DeepSpeed
DeepSpeed copied to clipboard
Make deepspeed.zero.Init() idempotent
This is a proposed fix for #3202, it makes the deepspeed.zero.Init() context ignore any nested enters, ie any additional enters that were not preceded by an exit.
It also fixes some whitespace and fixes a forgotten cls._old_init in init_subclass in the Init() context entry.
@eisene, thanks for this PR. Can you please check for similarities with #2989?
Unless I'm misunderstanding something, this is what I see:
First of all, in #2989 the test TestNewClassDeclaredInsideInit defined inside tests/unit/runtime/zero/test_zero_dynamic_class.py appears to have a bug. It should test whether model.fc.weight has the ds_id attribute without initializing the deepspeed_engine. The way it's implemented right now it always passes even if I comment out the two lines
cls.__init__ = partition_after(cls.__init__)
in partition_parameters.py. However, when checking for the attribute on model.fc.weight without initializing the deepspeed_engine, I get the expected failure when commenting out the above two lines.

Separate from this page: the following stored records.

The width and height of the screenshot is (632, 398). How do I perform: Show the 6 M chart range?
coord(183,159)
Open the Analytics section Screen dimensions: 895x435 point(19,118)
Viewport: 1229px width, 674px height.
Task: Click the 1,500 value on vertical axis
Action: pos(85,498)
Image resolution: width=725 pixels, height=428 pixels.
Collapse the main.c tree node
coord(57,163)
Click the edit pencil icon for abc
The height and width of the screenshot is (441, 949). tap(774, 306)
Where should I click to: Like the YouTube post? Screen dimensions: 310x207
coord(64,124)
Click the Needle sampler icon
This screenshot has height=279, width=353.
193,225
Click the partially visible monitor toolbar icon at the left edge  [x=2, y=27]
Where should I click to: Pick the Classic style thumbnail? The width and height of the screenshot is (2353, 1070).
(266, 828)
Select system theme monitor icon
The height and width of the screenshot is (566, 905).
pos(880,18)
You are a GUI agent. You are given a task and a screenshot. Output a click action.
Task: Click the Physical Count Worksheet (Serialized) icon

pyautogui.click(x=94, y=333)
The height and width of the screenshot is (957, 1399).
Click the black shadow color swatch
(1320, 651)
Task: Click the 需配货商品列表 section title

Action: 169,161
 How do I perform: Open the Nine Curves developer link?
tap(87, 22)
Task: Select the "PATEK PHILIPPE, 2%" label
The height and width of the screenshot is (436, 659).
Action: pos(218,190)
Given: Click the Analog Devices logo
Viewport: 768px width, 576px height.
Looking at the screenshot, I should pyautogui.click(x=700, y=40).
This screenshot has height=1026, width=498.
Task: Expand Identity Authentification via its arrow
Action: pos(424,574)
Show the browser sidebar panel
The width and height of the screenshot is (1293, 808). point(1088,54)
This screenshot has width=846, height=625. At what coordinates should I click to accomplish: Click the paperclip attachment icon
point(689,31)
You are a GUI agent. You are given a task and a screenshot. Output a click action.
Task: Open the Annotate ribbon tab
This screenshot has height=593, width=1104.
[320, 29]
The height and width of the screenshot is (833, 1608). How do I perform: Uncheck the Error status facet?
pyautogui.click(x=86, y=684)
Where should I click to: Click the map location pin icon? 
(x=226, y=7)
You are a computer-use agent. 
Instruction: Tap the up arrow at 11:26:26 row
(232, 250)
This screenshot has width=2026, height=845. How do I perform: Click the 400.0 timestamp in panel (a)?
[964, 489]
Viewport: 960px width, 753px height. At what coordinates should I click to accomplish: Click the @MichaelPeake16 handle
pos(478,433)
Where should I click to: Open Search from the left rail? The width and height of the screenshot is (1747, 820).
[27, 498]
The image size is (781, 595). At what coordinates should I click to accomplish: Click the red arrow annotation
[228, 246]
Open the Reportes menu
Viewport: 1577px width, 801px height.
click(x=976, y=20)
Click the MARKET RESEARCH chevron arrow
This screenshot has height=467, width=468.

In my pull request, the test TestNewClassDeclaredInsideInitFailure.test_new_class_declared_inside_init_failure fails because my way of doing it doesn't crash if you define a new class inside the Init() context. In my way of doing things I believe this is the correct behavior and there shouldn't be any problems with partitioning the parameters of such subclasses. This is because I add the line
def _init_subclass(cls, **kwargs):
cls._old_init = cls.__init__ # <-- THIS IS THE ADDED LINE
cls.__init__ = partition_after(cls.__init__)
This activates partitioning for all subclasses that are defined inside an Init() context. This seems to have been the desired behavior to begin with, except someone forgot to set the _old_init?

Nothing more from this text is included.